Opinião

Uma mini e um pires de tremoços

22 ago 2026 21:00

Quim Barreiros ensinou-nos que dia 31 de Julho é o melhor dia para casar, naquilo que é uma metáfora para indicar que aquele é o último dia em que se pode fazer algo produtivo antes de um mês de descanso

Comemora-se neste ano de 2026 o lançamento de uma música que nos explicou que Agosto é o melhor mês do ano.

Quim Barreiros ensinou-nos que dia 31 de Julho é o melhor dia para casar, naquilo que é uma metáfora para indicar que aquele é o último dia em que se pode fazer algo produtivo antes de um mês de descanso.

Agosto funciona, em Portugal, como uma válvula de segurança que alivia a pressão acumulada durante 11 meses e permite enfrentar outros 11 meses intensos.

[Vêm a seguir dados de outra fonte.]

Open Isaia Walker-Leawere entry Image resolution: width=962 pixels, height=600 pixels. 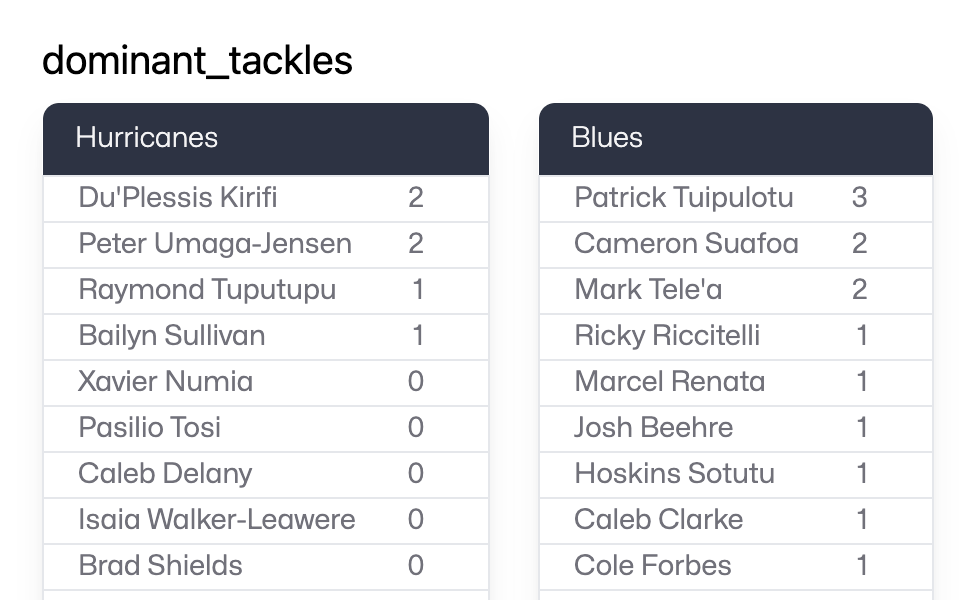coord(217,520)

Durante 31 (trinta e um!) dias, espera-se que a correria do dia a dia seja substituída pela lânguida indolência temperada com sol e sal. Que as rotinas de horários e reuniões sejam substituídas pelas leituras de romances e o desafio das palavras cruzadas.

Que o stress diário seja substituído pela mais difícil das decisões: “peço tremoços ou amendoins para acompanhar esta mini?”

No fundo, dias de placidez e de deixar todas as dificuldades para Setembro – incluindo como pagar por tudo isto. Afinal, cada segundo da preguiça de Agosto é fundamental para acelerar o motor da economia.

Os bilhetes de avião, as noites no hotel ou no alojamento local, o combustível das deslocações, as refeições nos restaurantes, as bolas de Berlim pela módica quantia de 4 euros, as rifas na quermesse da festa da aldeia, e o indispensável para-vento das praias do Oeste. Tudo o que nos permite desfrutar da indolência de Agosto é pago com o trabalho dos outros onze meses.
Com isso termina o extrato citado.